We make our way up about 250 feet through the trees until we reach the edge of the forest and move out into the open air. The full horseshoe of our planned walk is laid out in front of us and looks stunning:
The path ahead of us up to Hobcarton End is very clear and very steep:
We huff and puff our way up – the path is very steep for short sections then levels out a little for another short section so although we gain height quickly it doesn’t feel quite as relentless as Barf did.
The 800 foot pull up to Hobcarton End takes us about 45 minutes. We find a good sitting spot on a rocky outcrop and take 15 minutes or so to enjoy the views from here. We’re looking north and can see Lord’s Seat and then Barf looking quite little about 500 feet below our current height.
We enjoy the sunshine and the cooling breeze and then turn south for the final 500 feet of steep ascent to the summit:
As we gain height we have great views of Hobcarton Crag and Hopegill Head to our right:
The wind is picking up and it’s getting a little chilly now. We find a good sitting spot about 100 feet from the summit and decide to stop here for lunch. We pull on our lightweight waterproofs to keep out the chilly wind as we eat. We munch our sandwiches quite quickly – the view isn’t great in our sheltered spot and we’re keen to get to the top now.
We pack up and set off for the short final pull to the summit:
The top itself is narrow and stony – it was a good move to eat lower down. The views, however, are stunning all around us. I have no memory of our first ascent of Grisedale Pike and I’m surprised by how lovely it is.
Derwentwater looks a beautiful deep blue to the west with the ridge of mountains behind it running from Clough Head on the left via Stybarrow Dodd and Raise to Catsycam, Helvellyn and Fairfield on the right:
I love the view of the ridge of mountains to the south east, although they lose some impact in the photo as they are quite some way away. We can make out Pike O’Stickle almost centre of the picture then to its right Wetherlam, Glaramara, Bowfell, Esk Pike and Great End then finally Scafell Pike and Scafell ending on a high to the right:
The spike of Hopegill Head still has impact to the south west, with Grasmoor looming behind it:
And to the north east we can see Skiddaw rising like a lump above the vale of Keswick, with Blencathra on the right hand side of the ridge:
We move about the little summit taking photos and oohing and ahhing at the view. We find a spot looking south east with as much shelter as we can find to take it all in. There’s a couple of young women with their little dogs sitting a further down looking to the north – one in a sleeveless t-shirt who surely must be freezing. A couple of lone walkers arrive from the Hopegill Head ridge route but don’t hang around.

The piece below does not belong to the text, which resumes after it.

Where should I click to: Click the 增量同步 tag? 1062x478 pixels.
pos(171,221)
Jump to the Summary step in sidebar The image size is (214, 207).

We reluctantly drag ourselves away from all this loveliness to start our descent. We’re heading down the more direct route heading north east straight in the direction of the car park. It looks relentlessly steep but in fact it very straightforward. We meet a young couple taking a breather on their way up and another young couple pass us on their way down. Overall our route has been remarkably quiet today – most people seem to have taken in the summit on their way to or from Hopegill Head today rather than climb the flanks of Grisedale Pike directly.
We’ve descended a very direct 1,600 feet in about 55 minutes – not bad for us – and are back at the edge of the forest:
A gate takes us back onto the cycle paths for the final short distance back to the car park. It’s a little busier than it was earlier, but certainly not even weekend busy never mind bank holiday heaving – one small plus for us perhaps in the midst of the pandemic.
Grisedale Pike has taken me by surprise today – I hadn’t realised what a good walk it was or how stunning the views are at the top. Add perfect walking weather – sunny, cool and breezy – and we are in absolutely no doubt that it’s great to be able to get back out into the national park at last.